## GIVEN PROBLEM
Please give this listing again line for line, changing nothing.

## PROVIDED DATA
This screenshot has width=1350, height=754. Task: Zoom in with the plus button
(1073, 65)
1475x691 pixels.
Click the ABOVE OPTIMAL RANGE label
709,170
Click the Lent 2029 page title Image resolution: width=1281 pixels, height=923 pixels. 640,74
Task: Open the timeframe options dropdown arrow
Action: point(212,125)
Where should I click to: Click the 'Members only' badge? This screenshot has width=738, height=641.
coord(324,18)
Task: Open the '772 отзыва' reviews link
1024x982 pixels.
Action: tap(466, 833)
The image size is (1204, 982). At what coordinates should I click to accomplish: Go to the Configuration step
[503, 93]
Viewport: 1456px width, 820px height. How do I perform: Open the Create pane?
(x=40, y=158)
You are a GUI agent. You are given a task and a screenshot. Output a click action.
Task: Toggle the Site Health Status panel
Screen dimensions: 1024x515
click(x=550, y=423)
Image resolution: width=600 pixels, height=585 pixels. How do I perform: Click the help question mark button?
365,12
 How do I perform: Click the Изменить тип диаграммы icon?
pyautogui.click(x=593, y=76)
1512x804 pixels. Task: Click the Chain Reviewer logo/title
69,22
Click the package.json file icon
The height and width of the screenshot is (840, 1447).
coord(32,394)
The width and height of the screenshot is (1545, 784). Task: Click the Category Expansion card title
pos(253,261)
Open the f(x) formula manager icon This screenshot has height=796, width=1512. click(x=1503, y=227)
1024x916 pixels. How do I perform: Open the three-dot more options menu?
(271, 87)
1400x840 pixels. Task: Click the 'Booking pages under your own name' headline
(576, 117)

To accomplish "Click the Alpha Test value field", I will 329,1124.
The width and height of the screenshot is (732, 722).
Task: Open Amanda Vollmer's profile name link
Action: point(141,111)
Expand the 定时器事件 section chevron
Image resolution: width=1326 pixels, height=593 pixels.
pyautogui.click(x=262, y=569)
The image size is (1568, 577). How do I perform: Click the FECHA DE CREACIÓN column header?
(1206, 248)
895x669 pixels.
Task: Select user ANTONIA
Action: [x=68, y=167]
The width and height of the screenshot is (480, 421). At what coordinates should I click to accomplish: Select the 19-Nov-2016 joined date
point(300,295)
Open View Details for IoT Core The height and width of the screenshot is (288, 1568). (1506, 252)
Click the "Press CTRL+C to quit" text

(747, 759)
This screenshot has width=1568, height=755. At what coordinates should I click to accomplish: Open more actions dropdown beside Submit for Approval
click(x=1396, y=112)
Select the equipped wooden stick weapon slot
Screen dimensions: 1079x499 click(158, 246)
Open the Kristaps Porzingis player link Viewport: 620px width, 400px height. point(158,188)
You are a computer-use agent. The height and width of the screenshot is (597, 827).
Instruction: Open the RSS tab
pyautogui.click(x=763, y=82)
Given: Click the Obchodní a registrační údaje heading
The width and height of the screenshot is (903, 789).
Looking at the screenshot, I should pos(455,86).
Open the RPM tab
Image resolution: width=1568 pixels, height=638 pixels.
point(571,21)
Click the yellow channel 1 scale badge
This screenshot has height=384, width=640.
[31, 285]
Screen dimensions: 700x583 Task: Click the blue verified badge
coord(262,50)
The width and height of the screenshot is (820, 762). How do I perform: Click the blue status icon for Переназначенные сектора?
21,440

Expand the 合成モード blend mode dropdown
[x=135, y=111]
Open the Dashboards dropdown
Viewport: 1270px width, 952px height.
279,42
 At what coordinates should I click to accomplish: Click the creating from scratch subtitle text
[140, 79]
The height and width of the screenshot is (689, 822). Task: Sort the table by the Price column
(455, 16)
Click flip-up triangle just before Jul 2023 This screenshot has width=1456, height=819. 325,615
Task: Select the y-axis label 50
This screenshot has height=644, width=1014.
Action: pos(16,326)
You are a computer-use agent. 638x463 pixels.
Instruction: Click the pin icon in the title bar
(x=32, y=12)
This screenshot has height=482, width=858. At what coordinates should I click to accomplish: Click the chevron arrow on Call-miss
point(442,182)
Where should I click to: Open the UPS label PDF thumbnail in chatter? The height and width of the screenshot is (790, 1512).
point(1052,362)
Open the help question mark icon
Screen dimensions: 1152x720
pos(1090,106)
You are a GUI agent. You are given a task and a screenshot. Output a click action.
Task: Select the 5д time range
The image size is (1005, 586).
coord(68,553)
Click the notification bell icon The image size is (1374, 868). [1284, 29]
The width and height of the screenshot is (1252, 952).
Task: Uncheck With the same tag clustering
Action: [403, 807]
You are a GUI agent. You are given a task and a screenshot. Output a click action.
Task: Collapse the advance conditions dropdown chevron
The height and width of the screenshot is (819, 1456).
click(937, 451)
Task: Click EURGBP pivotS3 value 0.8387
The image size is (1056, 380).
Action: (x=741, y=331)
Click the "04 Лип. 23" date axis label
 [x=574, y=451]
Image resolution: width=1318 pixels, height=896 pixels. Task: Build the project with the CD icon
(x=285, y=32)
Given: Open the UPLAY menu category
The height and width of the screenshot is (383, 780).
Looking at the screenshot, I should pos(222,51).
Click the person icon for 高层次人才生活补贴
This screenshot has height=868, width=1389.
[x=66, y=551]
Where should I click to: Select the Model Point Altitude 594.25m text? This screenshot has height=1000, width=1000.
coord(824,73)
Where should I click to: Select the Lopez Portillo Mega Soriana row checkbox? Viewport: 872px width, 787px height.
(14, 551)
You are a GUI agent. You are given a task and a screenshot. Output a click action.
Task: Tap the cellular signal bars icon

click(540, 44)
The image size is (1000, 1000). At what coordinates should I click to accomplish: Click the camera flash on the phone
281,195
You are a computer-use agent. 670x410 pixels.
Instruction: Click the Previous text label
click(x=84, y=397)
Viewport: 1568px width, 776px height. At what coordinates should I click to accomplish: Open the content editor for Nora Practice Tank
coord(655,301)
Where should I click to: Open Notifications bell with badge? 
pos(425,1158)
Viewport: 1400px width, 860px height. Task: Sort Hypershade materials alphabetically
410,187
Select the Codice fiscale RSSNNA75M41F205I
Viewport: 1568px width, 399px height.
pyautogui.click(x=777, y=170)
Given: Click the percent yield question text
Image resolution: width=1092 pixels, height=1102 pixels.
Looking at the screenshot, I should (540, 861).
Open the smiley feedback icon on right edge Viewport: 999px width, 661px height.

## SOLUTION TO THE PROBLEM
This screenshot has width=1350, height=754. Task: Zoom in with the plus button
(1073, 65)
1475x691 pixels.
Click the ABOVE OPTIMAL RANGE label
709,170
Click the Lent 2029 page title Image resolution: width=1281 pixels, height=923 pixels. 640,74
Task: Open the timeframe options dropdown arrow
Action: point(212,125)
Where should I click to: Click the 'Members only' badge? This screenshot has width=738, height=641.
coord(324,18)
Task: Open the '772 отзыва' reviews link
1024x982 pixels.
Action: tap(466, 833)
The image size is (1204, 982). At what coordinates should I click to accomplish: Go to the Configuration step
[503, 93]
Viewport: 1456px width, 820px height. How do I perform: Open the Create pane?
(x=40, y=158)
You are a GUI agent. You are given a task and a screenshot. Output a click action.
Task: Toggle the Site Health Status panel
Screen dimensions: 1024x515
click(x=550, y=423)
Image resolution: width=600 pixels, height=585 pixels. How do I perform: Click the help question mark button?
365,12
 How do I perform: Click the Изменить тип диаграммы icon?
pyautogui.click(x=593, y=76)
1512x804 pixels. Task: Click the Chain Reviewer logo/title
69,22
Click the package.json file icon
The height and width of the screenshot is (840, 1447).
coord(32,394)
The width and height of the screenshot is (1545, 784). Task: Click the Category Expansion card title
pos(253,261)
Open the f(x) formula manager icon This screenshot has height=796, width=1512. click(x=1503, y=227)
1024x916 pixels. How do I perform: Open the three-dot more options menu?
(271, 87)
1400x840 pixels. Task: Click the 'Booking pages under your own name' headline
(576, 117)

To accomplish "Click the Alpha Test value field", I will 329,1124.
The width and height of the screenshot is (732, 722).
Task: Open Amanda Vollmer's profile name link
Action: point(141,111)
Expand the 定时器事件 section chevron
Image resolution: width=1326 pixels, height=593 pixels.
pyautogui.click(x=262, y=569)
The image size is (1568, 577). How do I perform: Click the FECHA DE CREACIÓN column header?
(1206, 248)
895x669 pixels.
Task: Select user ANTONIA
Action: [x=68, y=167]
The width and height of the screenshot is (480, 421). At what coordinates should I click to accomplish: Select the 19-Nov-2016 joined date
point(300,295)
Open View Details for IoT Core The height and width of the screenshot is (288, 1568). (1506, 252)
Click the "Press CTRL+C to quit" text

(747, 759)
This screenshot has width=1568, height=755. At what coordinates should I click to accomplish: Open more actions dropdown beside Submit for Approval
click(x=1396, y=112)
Select the equipped wooden stick weapon slot
Screen dimensions: 1079x499 click(158, 246)
Open the Kristaps Porzingis player link Viewport: 620px width, 400px height. point(158,188)
You are a computer-use agent. The height and width of the screenshot is (597, 827).
Instruction: Open the RSS tab
pyautogui.click(x=763, y=82)
Given: Click the Obchodní a registrační údaje heading
The width and height of the screenshot is (903, 789).
Looking at the screenshot, I should pos(455,86).
Open the RPM tab
Image resolution: width=1568 pixels, height=638 pixels.
point(571,21)
Click the yellow channel 1 scale badge
This screenshot has height=384, width=640.
[31, 285]
Screen dimensions: 700x583 Task: Click the blue verified badge
coord(262,50)
The width and height of the screenshot is (820, 762). How do I perform: Click the blue status icon for Переназначенные сектора?
21,440

Expand the 合成モード blend mode dropdown
[x=135, y=111]
Open the Dashboards dropdown
Viewport: 1270px width, 952px height.
279,42
 At what coordinates should I click to accomplish: Click the creating from scratch subtitle text
[140, 79]
The height and width of the screenshot is (689, 822). Task: Sort the table by the Price column
(455, 16)
Click flip-up triangle just before Jul 2023 This screenshot has width=1456, height=819. 325,615
Task: Select the y-axis label 50
This screenshot has height=644, width=1014.
Action: pos(16,326)
You are a computer-use agent. 638x463 pixels.
Instruction: Click the pin icon in the title bar
(x=32, y=12)
This screenshot has height=482, width=858. At what coordinates should I click to accomplish: Click the chevron arrow on Call-miss
point(442,182)
Where should I click to: Open the UPS label PDF thumbnail in chatter? The height and width of the screenshot is (790, 1512).
point(1052,362)
Open the help question mark icon
Screen dimensions: 1152x720
pos(1090,106)
You are a GUI agent. You are given a task and a screenshot. Output a click action.
Task: Select the 5д time range
The image size is (1005, 586).
coord(68,553)
Click the notification bell icon The image size is (1374, 868). [1284, 29]
The width and height of the screenshot is (1252, 952).
Task: Uncheck With the same tag clustering
Action: [403, 807]
You are a GUI agent. You are given a task and a screenshot. Output a click action.
Task: Collapse the advance conditions dropdown chevron
The height and width of the screenshot is (819, 1456).
click(937, 451)
Task: Click EURGBP pivotS3 value 0.8387
The image size is (1056, 380).
Action: (x=741, y=331)
Click the "04 Лип. 23" date axis label
 [x=574, y=451]
Image resolution: width=1318 pixels, height=896 pixels. Task: Build the project with the CD icon
(x=285, y=32)
Given: Open the UPLAY menu category
The height and width of the screenshot is (383, 780).
Looking at the screenshot, I should pos(222,51).
Click the person icon for 高层次人才生活补贴
This screenshot has height=868, width=1389.
[x=66, y=551]
Where should I click to: Select the Model Point Altitude 594.25m text? This screenshot has height=1000, width=1000.
coord(824,73)
Where should I click to: Select the Lopez Portillo Mega Soriana row checkbox? Viewport: 872px width, 787px height.
(14, 551)
You are a GUI agent. You are given a task and a screenshot. Output a click action.
Task: Tap the cellular signal bars icon

click(540, 44)
The image size is (1000, 1000). At what coordinates should I click to accomplish: Click the camera flash on the phone
281,195
You are a computer-use agent. 670x410 pixels.
Instruction: Click the Previous text label
click(x=84, y=397)
Viewport: 1568px width, 776px height. At what coordinates should I click to accomplish: Open the content editor for Nora Practice Tank
coord(655,301)
Where should I click to: Open Notifications bell with badge? 
pos(425,1158)
Viewport: 1400px width, 860px height. Task: Sort Hypershade materials alphabetically
410,187
Select the Codice fiscale RSSNNA75M41F205I
Viewport: 1568px width, 399px height.
pyautogui.click(x=777, y=170)
Given: Click the percent yield question text
Image resolution: width=1092 pixels, height=1102 pixels.
Looking at the screenshot, I should (540, 861).
Open the smiley feedback icon on right edge Viewport: 999px width, 661px height.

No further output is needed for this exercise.